Pour le gouverneur militaire du Nord-Kivu, son vœu est de voir l’avancement des activités commerciales dans ce secteur. Raison pour laquelle, il appelle l’Onapac à libérer ce stock appartenant aux exportateurs privés.
Réagissant à cela à travers une correspondance adressée au gouverneur militaire du Nord-Kivu, Guy Bompate, le directeur général de l’Onapac note que cela s’avère faux et que le problème réside autour du non respect des textes légaux et règlementaires par les exportateurs des produits agricoles du Nord-Kivu. « En suivant les dispositions de l’article 5, alinéa 2 de l’arrêté ministériel n°086/CAB/MIN/AGRIPEL/2016 du 1er avril 2016 portant mesures d’exécution du décret 09/59 du 3 Décembre 2009 fixant les statuts d’un établissement public dénommé Office national du café en abrégé “ONC », stipulent “tout produit agricole destiné à l’exportation doit être couvert par un certificat de Qualité (CQ) émis par l’ONC et doit être couvert d’un certificat d’origine international (C.O.I) pour raison d’identification de son origine et pour raison de statistiques. Les exportateurs privés du café à Beni ne veulent pas se conformer aux dispositions légales et ne veulent pas payer nos prestations. C’est le nœud du problème dans ce secteur.” indique Guy Bompate.

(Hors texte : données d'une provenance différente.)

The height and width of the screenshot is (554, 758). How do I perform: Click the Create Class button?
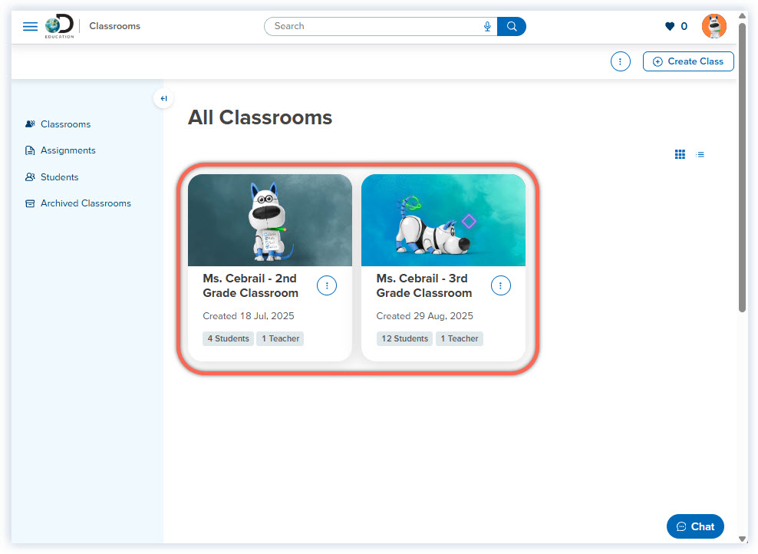point(688,61)
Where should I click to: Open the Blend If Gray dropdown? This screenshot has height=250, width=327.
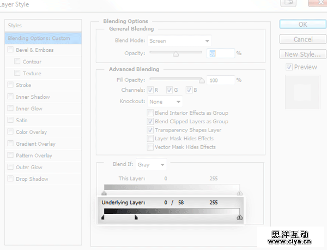(x=152, y=164)
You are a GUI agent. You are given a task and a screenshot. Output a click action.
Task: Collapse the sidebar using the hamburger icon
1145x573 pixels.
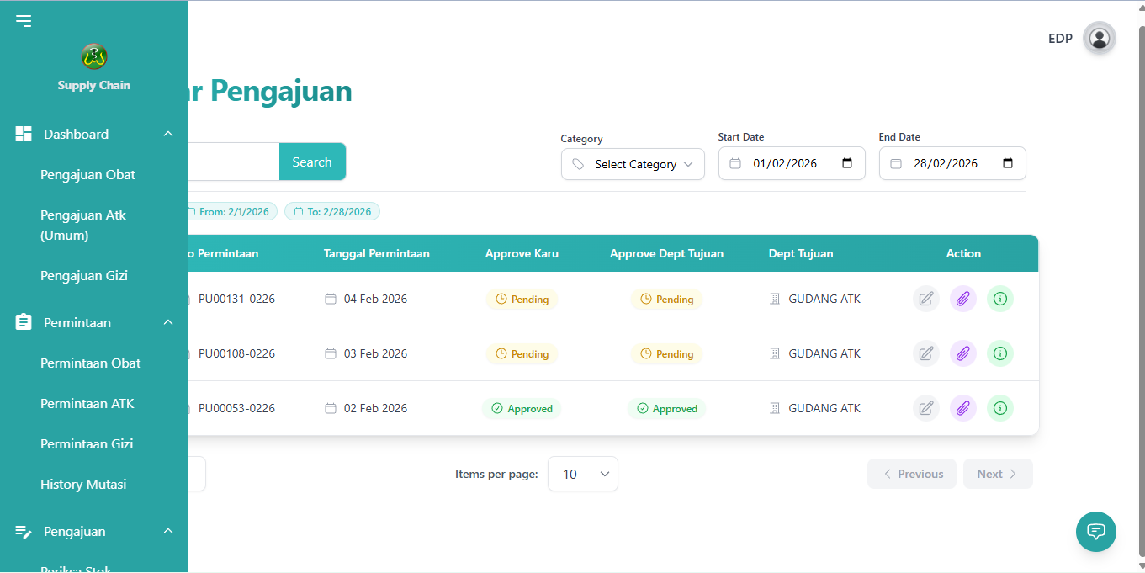pyautogui.click(x=24, y=21)
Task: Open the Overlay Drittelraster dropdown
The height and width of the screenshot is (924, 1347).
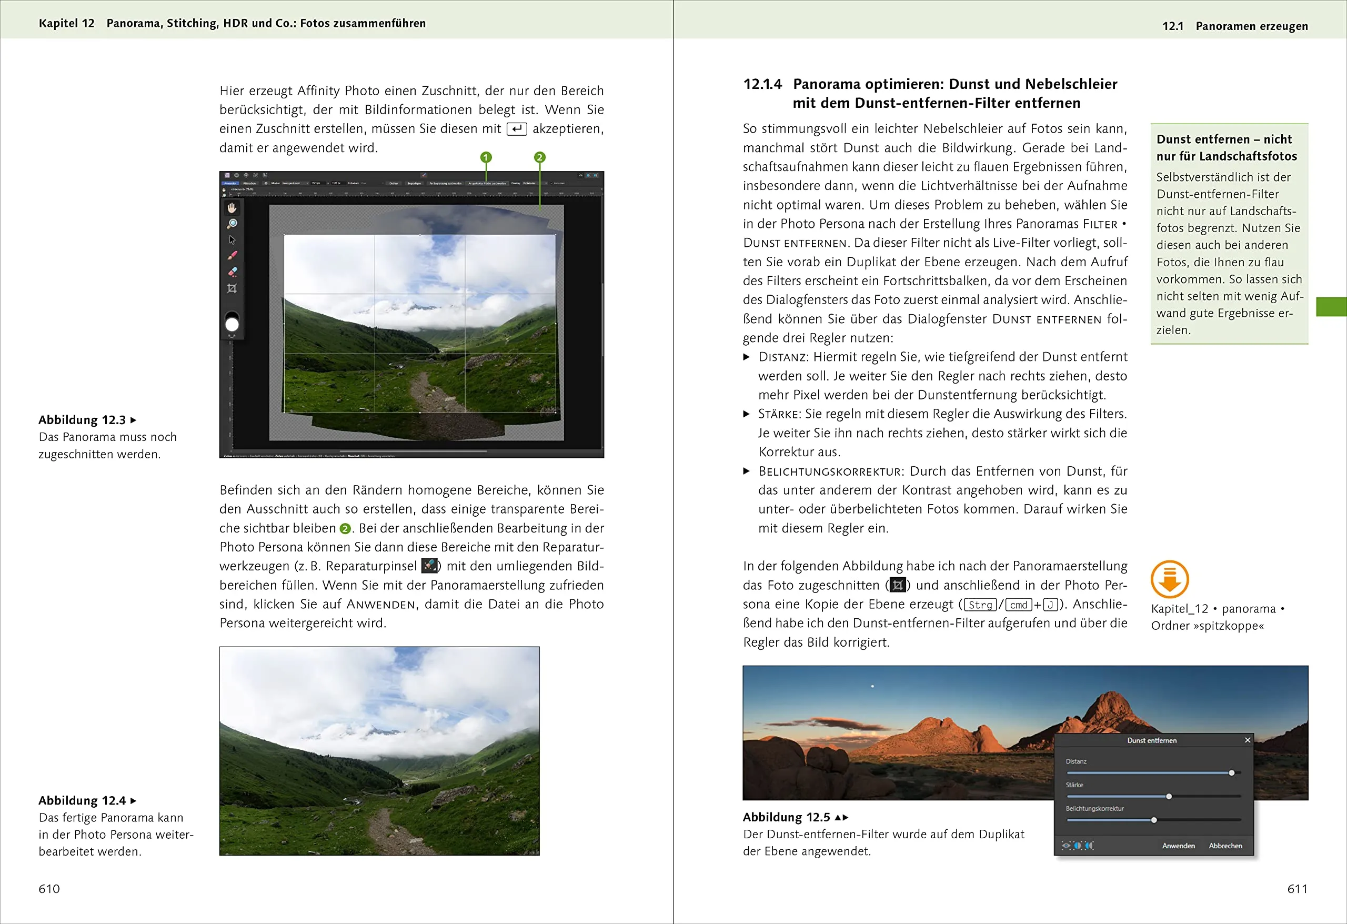Action: pos(530,183)
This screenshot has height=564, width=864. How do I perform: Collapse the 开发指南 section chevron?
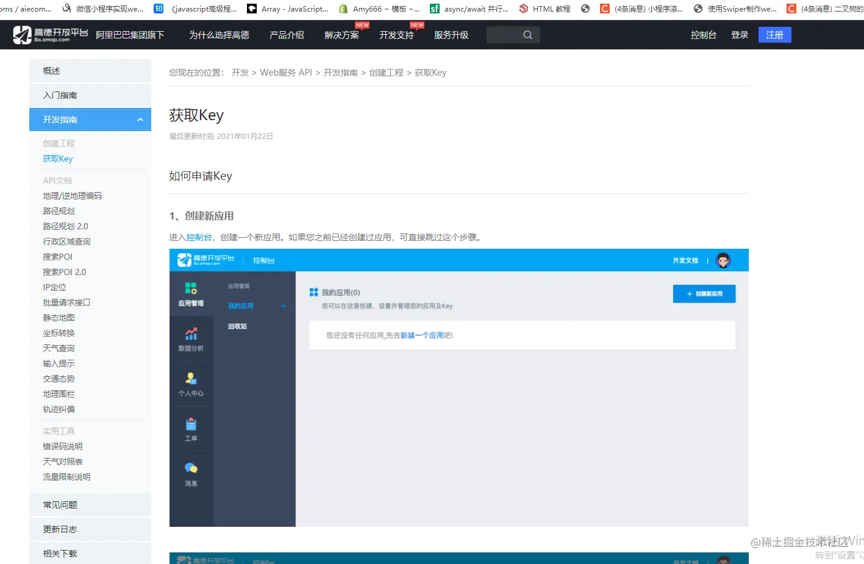click(140, 120)
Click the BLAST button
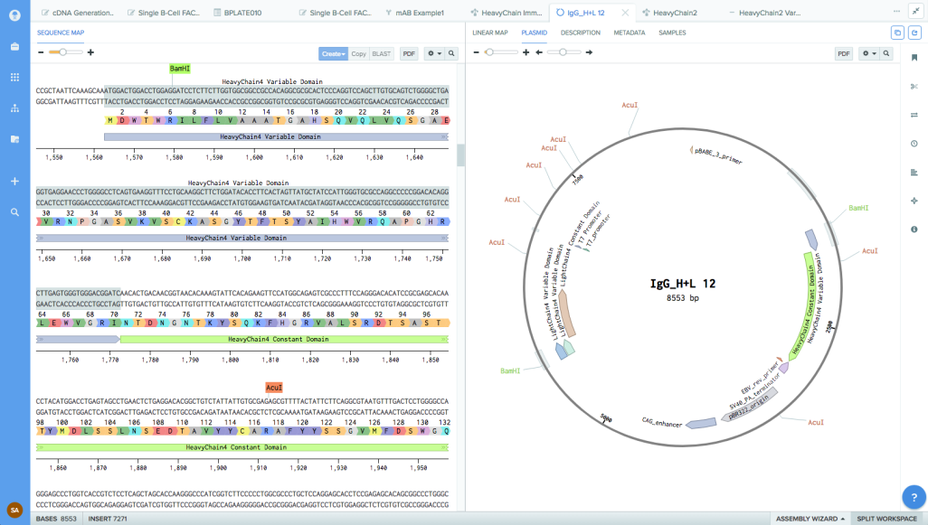The height and width of the screenshot is (525, 928). tap(382, 53)
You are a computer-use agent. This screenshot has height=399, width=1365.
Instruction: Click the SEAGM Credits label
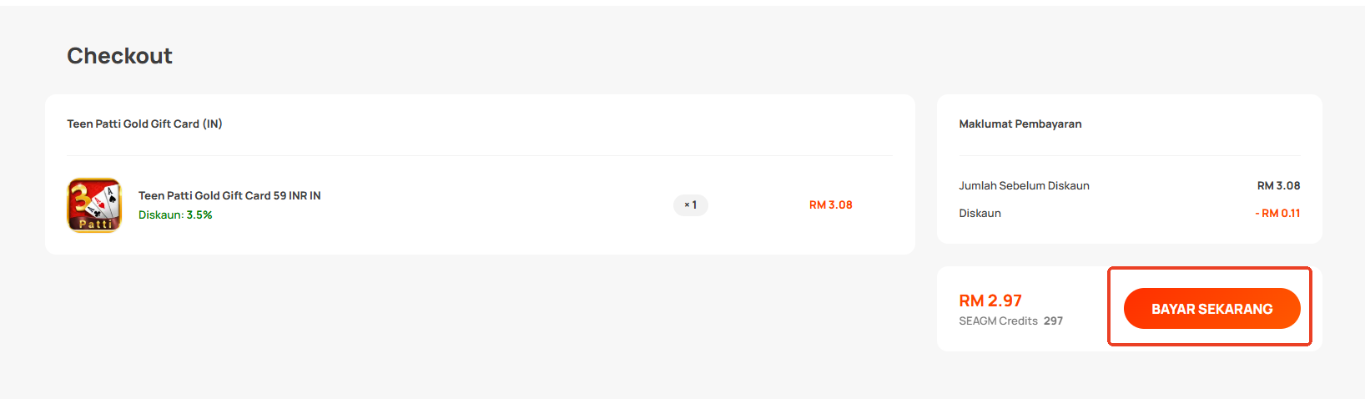point(998,321)
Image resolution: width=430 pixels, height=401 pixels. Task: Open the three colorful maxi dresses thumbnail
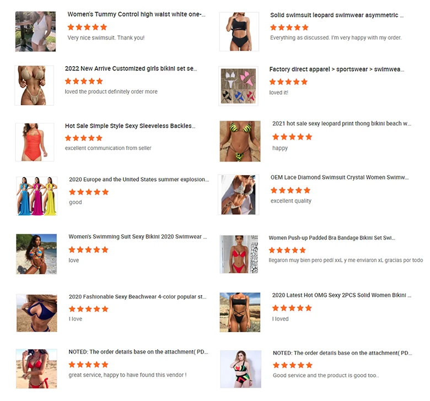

Il précise en outre que “s’agissant du dossier 500 tonnes de café reprises dans la lettre du gouverneur Militaire du Nord-Kivu, la Direction générale de l’Onapac ne les retrace pas dans les statistiques de production de Beni et estime que ce tonnage est indiqué à dessein par les opérateurs économiques véreux rebelles contre les lois de la République pour induire les autorités en erreur avec objectif décourager les nouveaux investisseurs dans le secteur des produits agricoles sous contrôle de l’Onapac”.

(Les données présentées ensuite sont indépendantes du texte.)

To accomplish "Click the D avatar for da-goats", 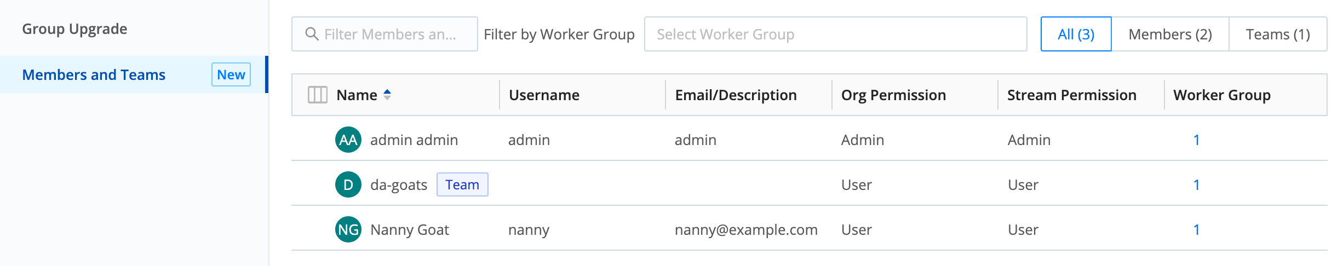I will coord(348,184).
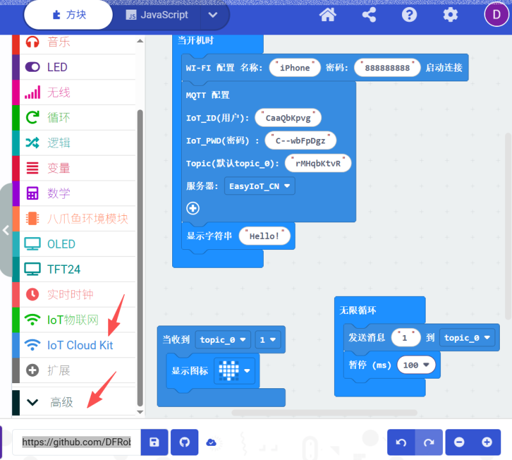Switch to the 方块 blocks editor

coord(68,15)
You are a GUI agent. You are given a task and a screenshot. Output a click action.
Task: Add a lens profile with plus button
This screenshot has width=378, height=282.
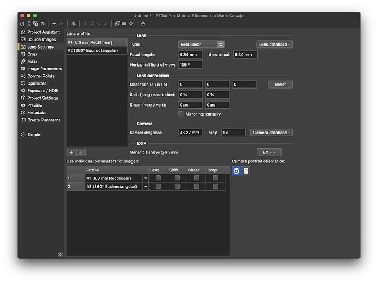coord(71,152)
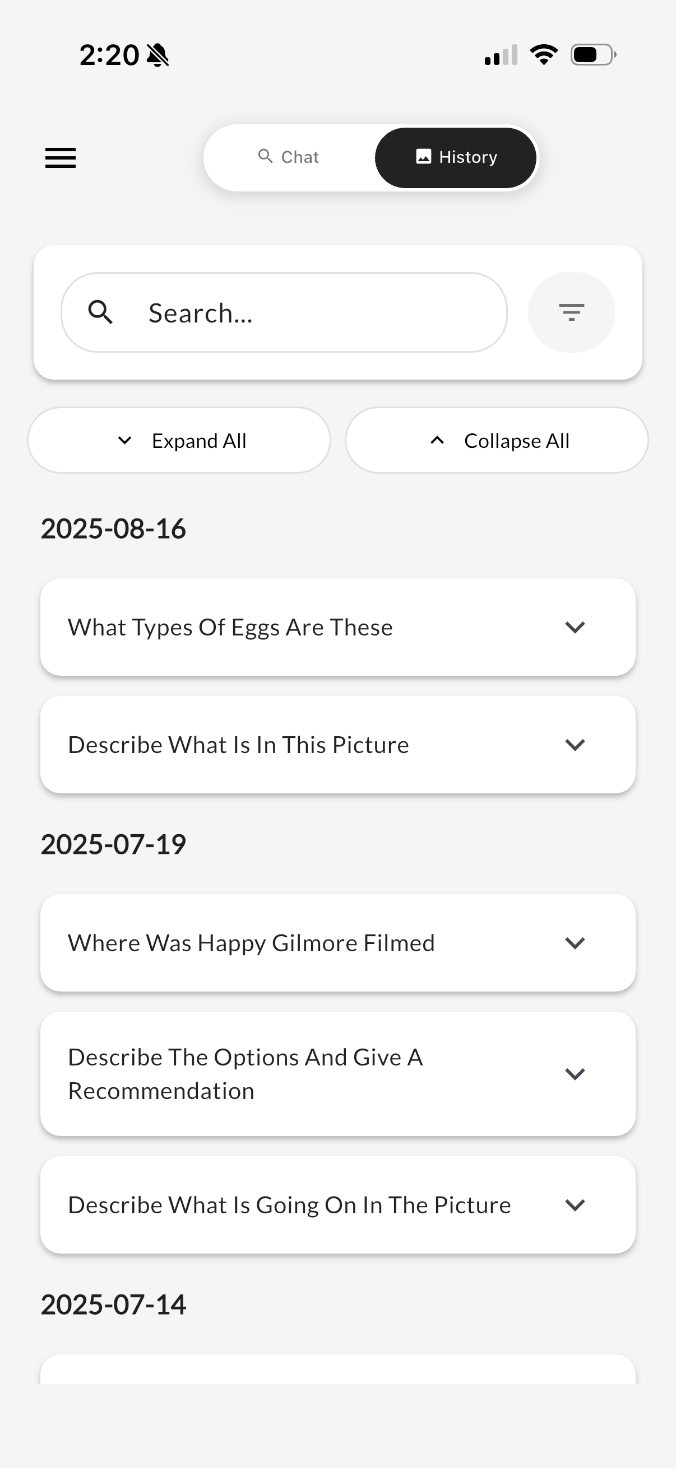This screenshot has height=1468, width=676.
Task: Open the hamburger menu
Action: point(60,158)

L’autorité de l’Onapac renchérit en indiquant que les 2% dont le gouverneur fait allusion est tout simplement un acompte que les opérateurs économiques doivent payer pour tous les produits agricoles sous contrôle de l’Onapac et non sur le café seulement. “Ainsi tout opérateur qui veut bénéficier de cette dérogation de 2% en attendant l’arrêté qui va fixer les différents taux de prestation de l’Onapac doit impérativement accepter de le payer pour tous ces produits et le contraire oblige l’office d’appliquer les taux repris dans l’avis du conseil d’État sous Rite 033 du 10 février 2022 et cela jusqu’à nouvel ordre car ses arrêtés fixant les taux de prestation de l’Onapac : café arabica 3,5 % , café Robusta 4,5% , cacao 4% et les autres produits à 2 % n’ont jamais été abrogés.” rajoute-t-il.

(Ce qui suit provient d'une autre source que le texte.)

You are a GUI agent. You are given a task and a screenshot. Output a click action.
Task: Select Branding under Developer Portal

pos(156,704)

Guy Bompate appelle donc le gouverneur militaire en sa qualité du numéro 1 de la province du Nord-Kivu d’inviter ces opérateurs économiques à respecter les textes légaux et règlementaires en matière d’exportation des produits agricoles sous contrôle de l’Onapac en vue de préserver les intérêts de l’État pour lui permettre de consolider son budget en cas des exportations régulières et à l’Onapac de disposer des moyens nécessaires pour son fonctionnement.

En formalisant ce secteur, selon les textes légaux et règlementaires, cela va permettre également à l’Onapac d’avoir le droit de vote aux assises organisées par les organisations internationales.